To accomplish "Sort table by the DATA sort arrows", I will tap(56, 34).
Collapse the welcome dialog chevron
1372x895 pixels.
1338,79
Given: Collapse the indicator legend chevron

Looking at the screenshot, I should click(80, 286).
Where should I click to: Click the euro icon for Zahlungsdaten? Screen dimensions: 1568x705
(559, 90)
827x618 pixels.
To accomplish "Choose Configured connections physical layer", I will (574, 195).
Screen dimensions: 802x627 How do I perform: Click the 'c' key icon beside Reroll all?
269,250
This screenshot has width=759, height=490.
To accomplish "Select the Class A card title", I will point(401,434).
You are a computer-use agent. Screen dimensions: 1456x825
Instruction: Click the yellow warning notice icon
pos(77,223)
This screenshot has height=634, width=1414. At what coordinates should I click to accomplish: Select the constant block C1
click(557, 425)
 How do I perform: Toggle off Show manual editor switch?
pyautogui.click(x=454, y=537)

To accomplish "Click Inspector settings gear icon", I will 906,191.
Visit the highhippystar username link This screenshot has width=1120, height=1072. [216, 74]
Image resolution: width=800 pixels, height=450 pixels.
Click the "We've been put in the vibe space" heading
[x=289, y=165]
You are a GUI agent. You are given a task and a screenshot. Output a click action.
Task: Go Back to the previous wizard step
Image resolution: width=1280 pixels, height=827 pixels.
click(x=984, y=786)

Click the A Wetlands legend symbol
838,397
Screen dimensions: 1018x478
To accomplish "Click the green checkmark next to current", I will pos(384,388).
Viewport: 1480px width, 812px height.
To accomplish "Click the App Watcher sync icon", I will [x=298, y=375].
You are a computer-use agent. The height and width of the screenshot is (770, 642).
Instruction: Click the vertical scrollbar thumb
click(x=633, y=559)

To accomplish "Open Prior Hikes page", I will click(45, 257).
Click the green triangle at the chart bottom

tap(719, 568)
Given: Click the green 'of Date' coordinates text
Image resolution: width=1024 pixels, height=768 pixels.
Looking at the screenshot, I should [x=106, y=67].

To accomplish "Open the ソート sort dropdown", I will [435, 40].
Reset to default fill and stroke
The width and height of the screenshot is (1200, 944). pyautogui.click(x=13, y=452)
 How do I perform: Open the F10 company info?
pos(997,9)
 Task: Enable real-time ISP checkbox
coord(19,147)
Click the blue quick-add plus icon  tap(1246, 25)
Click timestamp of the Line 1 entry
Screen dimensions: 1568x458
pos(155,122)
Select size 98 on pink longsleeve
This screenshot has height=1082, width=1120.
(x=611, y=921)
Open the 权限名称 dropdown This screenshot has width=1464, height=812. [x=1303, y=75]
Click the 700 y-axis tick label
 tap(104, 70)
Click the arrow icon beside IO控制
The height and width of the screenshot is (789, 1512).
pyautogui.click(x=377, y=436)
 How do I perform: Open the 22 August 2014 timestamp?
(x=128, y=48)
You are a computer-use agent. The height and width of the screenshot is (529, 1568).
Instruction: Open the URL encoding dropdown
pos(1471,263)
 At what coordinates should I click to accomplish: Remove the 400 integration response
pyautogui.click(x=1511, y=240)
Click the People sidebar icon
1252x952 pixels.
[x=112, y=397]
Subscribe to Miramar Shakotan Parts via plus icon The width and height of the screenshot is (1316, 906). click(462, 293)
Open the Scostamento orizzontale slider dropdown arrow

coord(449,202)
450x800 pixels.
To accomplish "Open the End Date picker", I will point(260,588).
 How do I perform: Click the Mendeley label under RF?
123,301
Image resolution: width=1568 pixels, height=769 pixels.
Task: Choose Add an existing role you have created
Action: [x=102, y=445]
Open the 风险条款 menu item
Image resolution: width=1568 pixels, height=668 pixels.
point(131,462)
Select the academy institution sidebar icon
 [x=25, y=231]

### TASK DETAILS
Where a line above holds the word "computer", copy it.

### ANSWER SECTION
You are a computer-use agent. Screen dimensions: 1456x825
You are a computer-use agent. The height and width of the screenshot is (770, 642).
You are a computer-use agent. The height and width of the screenshot is (529, 1568).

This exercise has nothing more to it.